Entries on where items show up:
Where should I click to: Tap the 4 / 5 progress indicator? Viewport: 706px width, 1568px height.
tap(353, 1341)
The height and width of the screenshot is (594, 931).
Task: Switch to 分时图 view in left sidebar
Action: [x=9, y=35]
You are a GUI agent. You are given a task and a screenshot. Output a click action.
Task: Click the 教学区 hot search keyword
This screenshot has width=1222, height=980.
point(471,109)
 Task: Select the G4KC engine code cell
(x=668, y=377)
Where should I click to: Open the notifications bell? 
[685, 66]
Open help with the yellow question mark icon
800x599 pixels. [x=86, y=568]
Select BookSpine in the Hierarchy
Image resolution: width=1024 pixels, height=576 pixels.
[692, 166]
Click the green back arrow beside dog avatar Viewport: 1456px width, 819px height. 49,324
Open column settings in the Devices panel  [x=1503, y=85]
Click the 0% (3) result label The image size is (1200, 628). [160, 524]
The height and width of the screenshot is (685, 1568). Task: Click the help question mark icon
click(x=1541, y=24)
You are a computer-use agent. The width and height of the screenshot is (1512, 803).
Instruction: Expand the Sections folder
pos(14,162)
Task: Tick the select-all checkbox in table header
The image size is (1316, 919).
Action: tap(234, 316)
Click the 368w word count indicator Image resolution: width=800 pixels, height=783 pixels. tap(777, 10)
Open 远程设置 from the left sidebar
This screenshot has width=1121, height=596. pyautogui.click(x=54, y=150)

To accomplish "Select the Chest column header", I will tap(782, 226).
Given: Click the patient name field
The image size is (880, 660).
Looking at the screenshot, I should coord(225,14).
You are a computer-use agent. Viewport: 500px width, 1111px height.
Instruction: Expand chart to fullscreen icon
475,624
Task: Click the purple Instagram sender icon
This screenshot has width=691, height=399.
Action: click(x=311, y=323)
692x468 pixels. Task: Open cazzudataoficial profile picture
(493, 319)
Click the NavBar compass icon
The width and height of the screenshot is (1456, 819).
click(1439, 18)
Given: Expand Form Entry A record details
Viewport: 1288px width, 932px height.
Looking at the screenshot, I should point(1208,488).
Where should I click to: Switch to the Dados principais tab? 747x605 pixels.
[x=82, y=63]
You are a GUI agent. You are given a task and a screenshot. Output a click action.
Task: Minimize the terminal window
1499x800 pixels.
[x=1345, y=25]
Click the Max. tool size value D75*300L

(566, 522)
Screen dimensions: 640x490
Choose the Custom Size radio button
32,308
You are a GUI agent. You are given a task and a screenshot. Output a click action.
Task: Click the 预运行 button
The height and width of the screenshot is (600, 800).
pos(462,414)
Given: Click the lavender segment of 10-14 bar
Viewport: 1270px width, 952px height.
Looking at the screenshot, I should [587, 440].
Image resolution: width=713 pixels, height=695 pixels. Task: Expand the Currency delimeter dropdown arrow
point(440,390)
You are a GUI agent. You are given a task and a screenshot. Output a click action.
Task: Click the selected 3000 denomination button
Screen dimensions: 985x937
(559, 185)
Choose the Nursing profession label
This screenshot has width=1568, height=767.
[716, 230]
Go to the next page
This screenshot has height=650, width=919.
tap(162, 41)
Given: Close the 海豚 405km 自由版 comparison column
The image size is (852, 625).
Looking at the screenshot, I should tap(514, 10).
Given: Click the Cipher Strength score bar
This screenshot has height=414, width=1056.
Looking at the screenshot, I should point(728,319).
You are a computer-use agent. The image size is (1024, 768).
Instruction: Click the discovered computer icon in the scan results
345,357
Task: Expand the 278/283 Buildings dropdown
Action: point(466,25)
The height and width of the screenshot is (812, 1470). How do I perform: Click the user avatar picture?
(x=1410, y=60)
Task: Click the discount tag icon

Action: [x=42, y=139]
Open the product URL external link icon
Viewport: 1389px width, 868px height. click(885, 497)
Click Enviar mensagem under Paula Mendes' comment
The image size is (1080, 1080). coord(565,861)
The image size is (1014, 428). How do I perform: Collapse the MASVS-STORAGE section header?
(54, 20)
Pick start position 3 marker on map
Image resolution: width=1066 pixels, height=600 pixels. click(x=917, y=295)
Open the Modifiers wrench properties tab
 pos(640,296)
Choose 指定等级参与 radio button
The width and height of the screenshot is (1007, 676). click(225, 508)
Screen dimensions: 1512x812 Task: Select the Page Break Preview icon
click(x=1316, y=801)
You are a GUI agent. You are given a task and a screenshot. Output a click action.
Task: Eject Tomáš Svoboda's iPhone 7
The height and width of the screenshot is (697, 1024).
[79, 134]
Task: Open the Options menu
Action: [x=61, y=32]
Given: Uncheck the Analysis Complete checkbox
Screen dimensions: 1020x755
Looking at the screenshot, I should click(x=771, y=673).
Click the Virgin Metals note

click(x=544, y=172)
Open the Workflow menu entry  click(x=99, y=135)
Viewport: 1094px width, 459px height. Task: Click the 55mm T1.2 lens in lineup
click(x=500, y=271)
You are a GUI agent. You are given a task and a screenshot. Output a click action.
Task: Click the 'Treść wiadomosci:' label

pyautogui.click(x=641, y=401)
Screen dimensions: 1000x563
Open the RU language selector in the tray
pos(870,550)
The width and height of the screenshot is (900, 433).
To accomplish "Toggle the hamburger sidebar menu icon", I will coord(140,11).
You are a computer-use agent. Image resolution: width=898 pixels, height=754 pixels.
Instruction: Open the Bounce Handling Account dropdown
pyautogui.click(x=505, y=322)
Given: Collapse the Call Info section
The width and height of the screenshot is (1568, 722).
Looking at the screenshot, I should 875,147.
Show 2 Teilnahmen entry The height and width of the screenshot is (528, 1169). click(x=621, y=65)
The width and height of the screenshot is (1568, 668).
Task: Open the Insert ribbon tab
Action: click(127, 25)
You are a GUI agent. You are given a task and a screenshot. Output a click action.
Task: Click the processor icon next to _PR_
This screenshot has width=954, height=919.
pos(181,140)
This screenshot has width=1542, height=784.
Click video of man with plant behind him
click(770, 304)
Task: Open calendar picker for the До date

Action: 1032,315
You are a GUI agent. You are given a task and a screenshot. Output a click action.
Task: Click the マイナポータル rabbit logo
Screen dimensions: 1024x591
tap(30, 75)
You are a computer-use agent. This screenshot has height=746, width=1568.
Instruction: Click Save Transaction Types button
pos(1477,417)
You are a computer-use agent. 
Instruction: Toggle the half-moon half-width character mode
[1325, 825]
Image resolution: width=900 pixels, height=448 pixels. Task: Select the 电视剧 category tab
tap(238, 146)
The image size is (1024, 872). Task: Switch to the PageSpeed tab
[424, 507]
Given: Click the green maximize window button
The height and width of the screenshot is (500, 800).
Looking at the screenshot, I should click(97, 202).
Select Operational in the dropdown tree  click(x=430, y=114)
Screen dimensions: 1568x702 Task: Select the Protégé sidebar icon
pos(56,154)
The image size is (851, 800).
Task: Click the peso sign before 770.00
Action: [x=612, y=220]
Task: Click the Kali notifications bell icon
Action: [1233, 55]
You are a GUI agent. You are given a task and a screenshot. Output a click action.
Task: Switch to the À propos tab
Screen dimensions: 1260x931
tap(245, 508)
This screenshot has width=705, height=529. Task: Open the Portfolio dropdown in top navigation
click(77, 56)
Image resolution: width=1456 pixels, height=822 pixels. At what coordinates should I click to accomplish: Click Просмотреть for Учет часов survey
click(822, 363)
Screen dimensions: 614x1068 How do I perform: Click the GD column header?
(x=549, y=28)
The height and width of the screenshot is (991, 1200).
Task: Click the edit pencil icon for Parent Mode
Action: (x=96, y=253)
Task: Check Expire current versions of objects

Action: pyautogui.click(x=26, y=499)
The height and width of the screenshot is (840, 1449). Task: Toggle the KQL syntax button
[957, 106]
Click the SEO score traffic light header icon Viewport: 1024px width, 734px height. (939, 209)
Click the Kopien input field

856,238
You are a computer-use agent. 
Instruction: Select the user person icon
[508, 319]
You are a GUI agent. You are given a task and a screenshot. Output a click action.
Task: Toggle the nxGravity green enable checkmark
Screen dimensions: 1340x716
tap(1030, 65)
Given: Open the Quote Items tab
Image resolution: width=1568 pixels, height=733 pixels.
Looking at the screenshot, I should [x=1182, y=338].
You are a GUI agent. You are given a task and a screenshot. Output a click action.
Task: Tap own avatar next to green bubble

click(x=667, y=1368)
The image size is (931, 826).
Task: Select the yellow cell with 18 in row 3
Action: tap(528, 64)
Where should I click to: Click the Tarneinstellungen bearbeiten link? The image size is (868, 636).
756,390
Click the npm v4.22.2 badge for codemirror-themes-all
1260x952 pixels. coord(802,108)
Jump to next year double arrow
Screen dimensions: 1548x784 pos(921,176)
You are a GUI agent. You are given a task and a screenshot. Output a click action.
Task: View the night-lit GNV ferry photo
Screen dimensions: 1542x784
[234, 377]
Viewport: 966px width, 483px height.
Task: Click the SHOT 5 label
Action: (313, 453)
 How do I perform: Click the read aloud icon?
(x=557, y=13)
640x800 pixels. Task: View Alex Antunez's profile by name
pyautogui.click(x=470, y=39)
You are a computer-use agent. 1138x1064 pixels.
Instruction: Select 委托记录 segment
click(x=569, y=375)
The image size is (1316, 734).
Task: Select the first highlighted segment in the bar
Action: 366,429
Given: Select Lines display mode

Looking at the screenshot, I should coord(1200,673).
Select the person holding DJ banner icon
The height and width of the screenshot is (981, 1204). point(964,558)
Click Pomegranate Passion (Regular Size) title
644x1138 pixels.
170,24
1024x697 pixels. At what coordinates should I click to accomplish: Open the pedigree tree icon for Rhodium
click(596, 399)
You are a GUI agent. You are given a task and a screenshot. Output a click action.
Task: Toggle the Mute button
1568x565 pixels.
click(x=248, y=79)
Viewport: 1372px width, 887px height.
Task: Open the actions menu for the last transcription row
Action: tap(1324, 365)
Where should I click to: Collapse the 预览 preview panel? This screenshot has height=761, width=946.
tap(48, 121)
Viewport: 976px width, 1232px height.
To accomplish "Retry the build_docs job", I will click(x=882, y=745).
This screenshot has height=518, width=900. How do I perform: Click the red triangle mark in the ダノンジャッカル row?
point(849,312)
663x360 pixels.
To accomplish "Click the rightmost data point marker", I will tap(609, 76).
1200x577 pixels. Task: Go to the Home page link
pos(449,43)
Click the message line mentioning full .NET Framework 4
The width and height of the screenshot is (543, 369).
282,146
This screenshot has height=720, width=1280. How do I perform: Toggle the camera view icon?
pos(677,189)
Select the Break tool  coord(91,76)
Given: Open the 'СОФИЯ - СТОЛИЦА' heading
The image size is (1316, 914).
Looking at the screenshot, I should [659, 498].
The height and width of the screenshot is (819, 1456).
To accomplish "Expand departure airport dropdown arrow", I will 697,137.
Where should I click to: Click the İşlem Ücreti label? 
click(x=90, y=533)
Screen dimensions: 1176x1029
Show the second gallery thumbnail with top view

> **Given exercise**:
Could you rewrite the data, starting at the line that contains "You are a computer-use agent. Image" and stopping after the line that contains "Looking at the screenshot, I should 875,147.", swapping "dropdown" for "menu" and leaving everything else as it is?

> **The response**:
You are a computer-use agent. Image resolution: width=898 pixels, height=754 pixels.
Instruction: Open the Bounce Handling Account menu
pyautogui.click(x=505, y=322)
Given: Collapse the Call Info section
The width and height of the screenshot is (1568, 722).
Looking at the screenshot, I should 875,147.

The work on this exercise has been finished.